Vez ou outra, vejo nas redes sociais retratos de meninos e meninas calçadenses da minha geração. A foto é de uma criança sentada, com os dois bracinhos cruzados sobre uma mesa, tendo do lado direito alguns livros e do esquerdo, uma miniatura da bandeira do Brasil em um mastro. À frente, uma pomposa placa onde está escrito: 2° ANO GRUPO ESCOLAR MANOEL FRANCO. Se menino, o aluno veste calça curta azul, camisa branca e gravata azul; se menina, veste saia vermelha, blusa branca e gravata vermelha.

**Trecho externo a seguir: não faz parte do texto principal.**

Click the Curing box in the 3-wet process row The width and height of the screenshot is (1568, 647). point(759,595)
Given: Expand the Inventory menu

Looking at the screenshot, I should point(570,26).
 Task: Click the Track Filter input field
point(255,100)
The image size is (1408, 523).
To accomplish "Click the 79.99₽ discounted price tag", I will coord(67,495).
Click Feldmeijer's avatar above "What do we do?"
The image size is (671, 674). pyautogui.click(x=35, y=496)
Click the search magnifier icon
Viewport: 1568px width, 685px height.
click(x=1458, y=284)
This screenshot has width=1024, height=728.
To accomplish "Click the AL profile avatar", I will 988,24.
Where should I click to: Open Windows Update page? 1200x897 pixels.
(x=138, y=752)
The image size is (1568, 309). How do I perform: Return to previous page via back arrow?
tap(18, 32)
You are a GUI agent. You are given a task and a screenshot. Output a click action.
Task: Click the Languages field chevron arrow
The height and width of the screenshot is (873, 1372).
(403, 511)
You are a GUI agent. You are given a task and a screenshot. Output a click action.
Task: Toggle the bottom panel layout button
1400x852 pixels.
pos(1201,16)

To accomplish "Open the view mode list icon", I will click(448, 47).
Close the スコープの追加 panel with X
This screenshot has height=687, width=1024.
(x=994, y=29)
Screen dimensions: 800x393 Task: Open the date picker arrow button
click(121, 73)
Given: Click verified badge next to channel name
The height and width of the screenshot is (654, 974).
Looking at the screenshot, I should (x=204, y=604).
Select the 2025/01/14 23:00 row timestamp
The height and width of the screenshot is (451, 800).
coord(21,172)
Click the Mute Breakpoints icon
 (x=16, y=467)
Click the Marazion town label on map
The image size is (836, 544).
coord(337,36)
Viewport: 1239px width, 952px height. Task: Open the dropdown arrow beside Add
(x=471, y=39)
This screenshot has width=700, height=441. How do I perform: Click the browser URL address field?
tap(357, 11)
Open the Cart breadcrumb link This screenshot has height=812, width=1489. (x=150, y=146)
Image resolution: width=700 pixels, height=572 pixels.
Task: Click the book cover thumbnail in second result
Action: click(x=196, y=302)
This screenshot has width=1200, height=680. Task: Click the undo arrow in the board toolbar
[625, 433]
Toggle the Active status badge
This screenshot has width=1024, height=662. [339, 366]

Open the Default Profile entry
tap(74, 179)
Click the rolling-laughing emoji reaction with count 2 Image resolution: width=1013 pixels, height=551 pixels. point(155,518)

As gravatas são marcadas com listras brancas, que variam de uma a quatro, para conferir a série que a criança frequenta. Estes eram os uniformes oficiais do Grupo Escolar Manoel Franco à época. Na foto, o aluno(a) traz um leve sorriso nos lábios ou uma fisionomia séria um pouco assustada, no entanto, o semblante de ambos não esconde o orgulho daquele momento.

Carreguei durante três longos anos da minha infância a frustação de não ter estudado no Grupo Escolar Manoel Franco e de não ter sido agraciado com aquele retrato oficial. Até o terceiro ano primário, estudei na Escola Singular da Fazenda Velha, uma escolinha na roça, muito simples e com uma única sala. As aulas eram em dois turnos: os alunos do 3° e 4° anos estudavam no período da manhã, misturados na mesma sala e com uma única professora; os do 1° e 2° anos, estudavam à tarde, nas mesmas condições. Mas, como dizem por aí, o mundo dá voltas… na 4° série tudo mudou: eu fui estudar no Colégio de Calçado… passei da condição de invejoso para a de invejado. O nosso uniforme da 4° série era o mesmo dos alunos do ginasial: calça comprida de cor caqui, camisa também caqui, um pouco mais clara, sapatos e meias pretas. As meninas vestiam saia azul, blusa branca, meias brancas cobrindo a canela, e sapatos pretos. Quando eu subia a ladeira em direção ao colégio e encontrava algum aluno, também do quarto ano, que estudava no Grupo, vestindo calça curta, eu mostrava todo meu orgulho e “superioridade”, posando de cabeça erguida com a minha calça comprida.

Antes de encerrar essa pequena prosa, vou trazer outras lembranças da época. O deslocamento da cidade à Fazenda Velha, era feito na velha jardineira chevrolet, dirigida pelo Sodré, que fazia a linha Calçado-Bom Jesus. Embarcávamos no ônibus às 11h30, na Fazenda Velha, e, às 17h30, retornávamos. Nos períodos de chuva, enfrentávamos uma verdadeira aventura… Nos três primeiro quilômetro a viagem seguia tranquila, pois a estrada era calçada com paralelepípedos; dali à sede da Fazenda é que complicava. Muitas vezes a estrada ficava intransitável, mesmo com corrente nos pneus o velho ônibus não conseguia vencer os três quilômetros de estrada de chão até a Fazenda… éramos obrigados a tirar os nossos sapatos e continuarmos a viagem a pé, amassando barro. O problema estava em tirar os sapatos… naquele tempo, mamãe comprava para os filhos uns sapatos pretos de borracha, que apelidamos de “tá na merda”, pois esquentava os pés e soltava um suor preto que produzia um chulé insuportável. Tirar aqueles sapatos e carrega-los nas mãos era um perigo, pois corríamos o risco de sermos atacados pelos urubus que ficavam à espreita de uma carniça.

E assim, o tempo vem me conduzindo, deixando lembranças que aquecem minha alma!